Directions for this task -
All that should be output is the block of lines below from the line with "1824x1217 pixels." to the line with "Task: Click the Total Gem Count value field", both included, exactly as written.

Stored items:
══════════

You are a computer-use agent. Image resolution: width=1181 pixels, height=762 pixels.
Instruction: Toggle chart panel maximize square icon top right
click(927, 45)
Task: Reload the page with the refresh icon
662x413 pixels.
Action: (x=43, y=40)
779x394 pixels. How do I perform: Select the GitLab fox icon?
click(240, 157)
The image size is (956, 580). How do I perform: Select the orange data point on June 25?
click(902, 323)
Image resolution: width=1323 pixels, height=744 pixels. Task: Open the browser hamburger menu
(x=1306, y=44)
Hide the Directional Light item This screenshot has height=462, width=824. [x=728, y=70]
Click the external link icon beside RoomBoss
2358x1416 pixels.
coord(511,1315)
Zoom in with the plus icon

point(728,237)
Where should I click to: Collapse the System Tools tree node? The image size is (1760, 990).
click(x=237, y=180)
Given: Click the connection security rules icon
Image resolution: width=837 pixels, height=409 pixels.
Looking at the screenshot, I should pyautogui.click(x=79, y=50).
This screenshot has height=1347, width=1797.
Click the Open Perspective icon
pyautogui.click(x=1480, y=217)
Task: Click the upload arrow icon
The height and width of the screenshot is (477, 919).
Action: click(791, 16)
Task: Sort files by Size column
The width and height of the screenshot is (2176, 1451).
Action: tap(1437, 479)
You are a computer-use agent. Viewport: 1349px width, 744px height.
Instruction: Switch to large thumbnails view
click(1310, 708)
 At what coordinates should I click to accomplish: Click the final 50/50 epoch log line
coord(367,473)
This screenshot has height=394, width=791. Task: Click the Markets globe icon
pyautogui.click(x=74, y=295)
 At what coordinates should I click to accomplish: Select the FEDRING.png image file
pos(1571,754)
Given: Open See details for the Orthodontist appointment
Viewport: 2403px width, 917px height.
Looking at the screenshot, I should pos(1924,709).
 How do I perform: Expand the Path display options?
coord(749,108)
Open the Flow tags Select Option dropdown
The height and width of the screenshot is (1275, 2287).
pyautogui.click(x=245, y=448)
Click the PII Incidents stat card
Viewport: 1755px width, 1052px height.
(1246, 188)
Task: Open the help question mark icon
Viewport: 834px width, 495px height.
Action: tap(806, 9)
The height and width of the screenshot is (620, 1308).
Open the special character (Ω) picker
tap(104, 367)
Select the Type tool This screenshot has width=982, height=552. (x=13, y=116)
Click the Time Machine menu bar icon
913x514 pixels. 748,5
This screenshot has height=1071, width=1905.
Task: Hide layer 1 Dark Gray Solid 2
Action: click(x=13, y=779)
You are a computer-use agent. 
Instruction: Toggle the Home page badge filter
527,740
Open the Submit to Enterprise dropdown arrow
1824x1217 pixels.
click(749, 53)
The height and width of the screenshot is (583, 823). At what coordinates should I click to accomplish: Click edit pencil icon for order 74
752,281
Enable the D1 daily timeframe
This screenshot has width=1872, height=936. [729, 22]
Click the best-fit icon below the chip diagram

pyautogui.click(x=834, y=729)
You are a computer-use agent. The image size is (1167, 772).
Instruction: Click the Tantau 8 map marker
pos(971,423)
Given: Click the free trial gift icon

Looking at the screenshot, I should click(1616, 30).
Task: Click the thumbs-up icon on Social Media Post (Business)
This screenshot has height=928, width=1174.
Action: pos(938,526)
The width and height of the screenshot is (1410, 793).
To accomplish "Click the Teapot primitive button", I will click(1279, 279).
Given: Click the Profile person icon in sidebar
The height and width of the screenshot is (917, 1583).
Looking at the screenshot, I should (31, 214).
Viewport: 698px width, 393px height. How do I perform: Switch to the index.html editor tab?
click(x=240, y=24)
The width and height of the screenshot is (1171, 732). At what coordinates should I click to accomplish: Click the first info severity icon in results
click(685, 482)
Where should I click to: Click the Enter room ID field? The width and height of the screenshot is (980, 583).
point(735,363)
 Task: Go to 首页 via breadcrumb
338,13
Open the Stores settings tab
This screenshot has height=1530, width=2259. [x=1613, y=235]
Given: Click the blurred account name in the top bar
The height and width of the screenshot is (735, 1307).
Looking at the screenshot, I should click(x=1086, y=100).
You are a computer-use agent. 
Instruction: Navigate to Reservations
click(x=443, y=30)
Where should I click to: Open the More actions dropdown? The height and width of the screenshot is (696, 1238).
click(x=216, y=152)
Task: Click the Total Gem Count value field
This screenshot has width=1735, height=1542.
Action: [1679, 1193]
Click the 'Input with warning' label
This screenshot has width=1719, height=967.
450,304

══════════

Output of the task -
1824x1217 pixels.
click(749, 53)
The height and width of the screenshot is (583, 823). At what coordinates should I click to accomplish: Click edit pencil icon for order 74
752,281
Enable the D1 daily timeframe
This screenshot has width=1872, height=936. [729, 22]
Click the best-fit icon below the chip diagram

pyautogui.click(x=834, y=729)
You are a computer-use agent. The image size is (1167, 772).
Instruction: Click the Tantau 8 map marker
pos(971,423)
Given: Click the free trial gift icon

Looking at the screenshot, I should click(1616, 30).
Task: Click the thumbs-up icon on Social Media Post (Business)
This screenshot has height=928, width=1174.
Action: pos(938,526)
The width and height of the screenshot is (1410, 793).
To accomplish "Click the Teapot primitive button", I will click(1279, 279).
Given: Click the Profile person icon in sidebar
The height and width of the screenshot is (917, 1583).
Looking at the screenshot, I should (31, 214).
Viewport: 698px width, 393px height. How do I perform: Switch to the index.html editor tab?
click(x=240, y=24)
The width and height of the screenshot is (1171, 732). At what coordinates should I click to accomplish: Click the first info severity icon in results
click(685, 482)
Where should I click to: Click the Enter room ID field? The width and height of the screenshot is (980, 583).
point(735,363)
 Task: Go to 首页 via breadcrumb
338,13
Open the Stores settings tab
This screenshot has height=1530, width=2259. [x=1613, y=235]
Given: Click the blurred account name in the top bar
The height and width of the screenshot is (735, 1307).
Looking at the screenshot, I should click(x=1086, y=100).
You are a computer-use agent. 
Instruction: Navigate to Reservations
click(x=443, y=30)
Where should I click to: Open the More actions dropdown? The height and width of the screenshot is (696, 1238).
click(x=216, y=152)
Task: Click the Total Gem Count value field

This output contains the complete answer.